In any fly-by-wire aircraft, the computers will return the aircraft to a normal flight attitude. So the A330 has reduced aerodynamic postive stability (still above neutral), but the computer involvement makes up for this. Of course, when you lose the pitots, the computers drop from normal law to alternate law, which means they stop intervening in some situations, and instead warn the pilots. The prime example is a stall - you can't stall an A330 when running in normal law, as the computers will manipulate the control surfaces to prevent this. In alternate law, the computers are unsure of the full picture, due to failed inputs, so they warn the pilots of a stall. In this case, you have lost some of the stability introduced by the computers - there is some stability there, but when you are pulling back on the side stick while stalling in a storm, no amount of positive stability is going to correct it.
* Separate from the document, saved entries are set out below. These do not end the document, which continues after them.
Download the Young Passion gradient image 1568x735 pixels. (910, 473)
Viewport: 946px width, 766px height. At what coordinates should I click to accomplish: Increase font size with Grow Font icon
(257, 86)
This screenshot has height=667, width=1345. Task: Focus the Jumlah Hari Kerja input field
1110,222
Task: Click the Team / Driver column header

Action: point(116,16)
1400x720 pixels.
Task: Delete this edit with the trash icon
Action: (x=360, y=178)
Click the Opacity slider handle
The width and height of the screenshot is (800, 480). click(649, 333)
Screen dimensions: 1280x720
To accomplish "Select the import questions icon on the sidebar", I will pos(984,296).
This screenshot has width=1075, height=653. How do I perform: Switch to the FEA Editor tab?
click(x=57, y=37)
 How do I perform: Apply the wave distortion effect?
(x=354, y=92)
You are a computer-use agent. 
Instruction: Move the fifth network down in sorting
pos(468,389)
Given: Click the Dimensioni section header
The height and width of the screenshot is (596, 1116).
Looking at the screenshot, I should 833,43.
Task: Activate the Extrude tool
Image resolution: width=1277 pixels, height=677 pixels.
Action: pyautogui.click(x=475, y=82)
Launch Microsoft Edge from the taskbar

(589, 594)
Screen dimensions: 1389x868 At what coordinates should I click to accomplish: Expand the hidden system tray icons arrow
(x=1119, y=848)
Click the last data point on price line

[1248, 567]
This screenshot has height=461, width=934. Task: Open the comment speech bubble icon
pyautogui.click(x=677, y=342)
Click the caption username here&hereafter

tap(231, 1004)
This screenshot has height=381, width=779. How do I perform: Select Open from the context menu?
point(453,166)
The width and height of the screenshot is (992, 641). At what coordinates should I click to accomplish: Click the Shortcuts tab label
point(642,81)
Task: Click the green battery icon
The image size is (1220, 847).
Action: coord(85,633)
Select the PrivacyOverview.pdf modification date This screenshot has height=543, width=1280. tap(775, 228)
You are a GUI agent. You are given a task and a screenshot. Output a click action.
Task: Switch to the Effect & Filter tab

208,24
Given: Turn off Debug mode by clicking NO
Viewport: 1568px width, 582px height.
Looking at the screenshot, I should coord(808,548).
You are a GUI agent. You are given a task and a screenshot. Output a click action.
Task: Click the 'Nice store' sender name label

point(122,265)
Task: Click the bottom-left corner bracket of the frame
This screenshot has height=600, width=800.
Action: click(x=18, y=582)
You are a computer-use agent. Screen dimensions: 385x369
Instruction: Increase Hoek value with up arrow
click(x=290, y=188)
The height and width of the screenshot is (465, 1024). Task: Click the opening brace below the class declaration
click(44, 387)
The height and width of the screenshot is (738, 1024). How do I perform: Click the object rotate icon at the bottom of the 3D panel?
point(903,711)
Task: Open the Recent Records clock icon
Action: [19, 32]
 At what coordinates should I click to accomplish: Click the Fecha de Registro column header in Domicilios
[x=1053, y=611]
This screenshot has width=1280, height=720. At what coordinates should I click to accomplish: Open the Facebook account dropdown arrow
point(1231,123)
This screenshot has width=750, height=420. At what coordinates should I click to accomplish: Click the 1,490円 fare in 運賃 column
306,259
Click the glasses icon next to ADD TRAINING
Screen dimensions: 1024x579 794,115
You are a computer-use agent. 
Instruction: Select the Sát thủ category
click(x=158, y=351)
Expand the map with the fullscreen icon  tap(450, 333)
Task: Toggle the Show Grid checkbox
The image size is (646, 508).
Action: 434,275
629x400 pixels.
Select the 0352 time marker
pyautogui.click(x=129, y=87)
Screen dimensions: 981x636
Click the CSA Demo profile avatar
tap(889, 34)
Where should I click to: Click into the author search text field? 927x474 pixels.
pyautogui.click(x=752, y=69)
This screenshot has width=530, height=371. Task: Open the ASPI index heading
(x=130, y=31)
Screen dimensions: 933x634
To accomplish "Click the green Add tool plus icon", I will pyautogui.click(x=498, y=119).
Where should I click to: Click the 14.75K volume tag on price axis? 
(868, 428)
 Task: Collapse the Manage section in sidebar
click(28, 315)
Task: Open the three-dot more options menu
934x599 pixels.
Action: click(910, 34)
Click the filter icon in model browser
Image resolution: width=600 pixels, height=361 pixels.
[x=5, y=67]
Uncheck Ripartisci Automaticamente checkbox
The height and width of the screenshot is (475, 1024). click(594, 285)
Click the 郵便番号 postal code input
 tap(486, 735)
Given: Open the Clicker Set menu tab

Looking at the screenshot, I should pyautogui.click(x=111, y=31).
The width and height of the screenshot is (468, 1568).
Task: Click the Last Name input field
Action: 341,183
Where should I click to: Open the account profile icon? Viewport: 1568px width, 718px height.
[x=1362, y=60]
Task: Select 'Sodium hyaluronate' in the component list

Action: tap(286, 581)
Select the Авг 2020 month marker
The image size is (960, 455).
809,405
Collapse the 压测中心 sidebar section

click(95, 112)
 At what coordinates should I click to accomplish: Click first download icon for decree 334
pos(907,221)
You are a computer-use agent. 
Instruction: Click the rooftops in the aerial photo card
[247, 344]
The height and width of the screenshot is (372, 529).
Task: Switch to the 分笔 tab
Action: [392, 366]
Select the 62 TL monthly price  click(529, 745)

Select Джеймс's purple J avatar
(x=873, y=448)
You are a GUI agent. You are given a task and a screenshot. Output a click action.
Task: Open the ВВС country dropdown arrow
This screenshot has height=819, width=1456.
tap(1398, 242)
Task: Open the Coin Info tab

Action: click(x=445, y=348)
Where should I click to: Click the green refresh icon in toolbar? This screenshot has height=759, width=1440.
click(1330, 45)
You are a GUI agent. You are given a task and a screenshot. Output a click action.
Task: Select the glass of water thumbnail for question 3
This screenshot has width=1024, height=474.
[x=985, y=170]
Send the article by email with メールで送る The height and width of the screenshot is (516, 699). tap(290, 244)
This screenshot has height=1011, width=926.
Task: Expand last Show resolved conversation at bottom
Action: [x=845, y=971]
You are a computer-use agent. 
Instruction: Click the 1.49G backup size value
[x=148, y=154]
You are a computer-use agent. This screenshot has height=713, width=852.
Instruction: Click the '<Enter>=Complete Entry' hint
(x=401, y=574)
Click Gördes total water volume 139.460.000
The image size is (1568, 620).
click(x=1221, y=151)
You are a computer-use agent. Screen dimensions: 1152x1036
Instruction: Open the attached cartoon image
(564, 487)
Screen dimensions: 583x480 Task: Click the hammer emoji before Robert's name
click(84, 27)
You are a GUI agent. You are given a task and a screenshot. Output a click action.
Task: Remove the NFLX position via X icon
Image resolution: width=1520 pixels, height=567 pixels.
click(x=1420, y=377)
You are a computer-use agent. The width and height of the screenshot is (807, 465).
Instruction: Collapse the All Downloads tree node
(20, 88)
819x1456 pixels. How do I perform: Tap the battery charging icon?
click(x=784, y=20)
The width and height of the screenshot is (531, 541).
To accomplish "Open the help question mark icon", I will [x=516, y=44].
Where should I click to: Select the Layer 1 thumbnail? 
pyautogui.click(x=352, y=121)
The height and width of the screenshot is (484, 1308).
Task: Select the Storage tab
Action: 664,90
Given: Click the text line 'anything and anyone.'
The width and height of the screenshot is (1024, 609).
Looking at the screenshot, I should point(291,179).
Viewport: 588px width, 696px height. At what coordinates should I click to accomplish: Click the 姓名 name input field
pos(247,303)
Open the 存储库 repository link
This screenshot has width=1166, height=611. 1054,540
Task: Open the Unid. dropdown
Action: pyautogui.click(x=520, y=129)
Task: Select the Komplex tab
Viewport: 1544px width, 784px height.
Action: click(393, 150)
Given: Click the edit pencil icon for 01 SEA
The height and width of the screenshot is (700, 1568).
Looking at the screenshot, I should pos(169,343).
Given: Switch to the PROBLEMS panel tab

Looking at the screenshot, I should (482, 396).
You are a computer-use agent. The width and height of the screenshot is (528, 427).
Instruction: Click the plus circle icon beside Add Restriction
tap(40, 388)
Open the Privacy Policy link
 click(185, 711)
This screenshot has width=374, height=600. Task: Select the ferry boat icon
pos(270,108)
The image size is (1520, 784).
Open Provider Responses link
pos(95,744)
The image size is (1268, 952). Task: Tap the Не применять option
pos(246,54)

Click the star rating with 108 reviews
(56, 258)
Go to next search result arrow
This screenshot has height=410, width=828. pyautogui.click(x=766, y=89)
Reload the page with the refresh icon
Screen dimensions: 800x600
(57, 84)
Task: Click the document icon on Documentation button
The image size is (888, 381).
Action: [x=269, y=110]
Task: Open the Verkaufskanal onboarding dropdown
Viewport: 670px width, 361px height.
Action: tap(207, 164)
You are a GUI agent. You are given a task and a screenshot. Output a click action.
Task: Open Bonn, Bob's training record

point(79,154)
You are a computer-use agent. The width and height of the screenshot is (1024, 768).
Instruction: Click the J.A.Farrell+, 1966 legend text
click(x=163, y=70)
Positive stability doesn't fix all situations. If you have too low a power setting, out of trim, CG not correct or even strong external forces (such as a storm), the a positively stable aircraft can fail to stabilise itself.
Think of your car steering wheel. When you turn, it takes effort to move away from straight, and you feel continued pressure to return to straight. If you let go of the wheel, it will return to a straight position. This is positive stability. If your car had neutral stability, it would take much less effort (ie no resistance) to move away from the straight position, and if you let go of the wheel, it would stay in the turned position you left it in. If you had negative stability, turning the wheel would induce a force in the direction of your turn, encouraging and pulling the wheel further into the direction of turn. Letting go of the wheel would cause a turn to full lock. As you can imagine, this negative stability provides much more maneuverability, but requires computes to be able to bring the wheel back to central when the pilot indicates as such through the control column.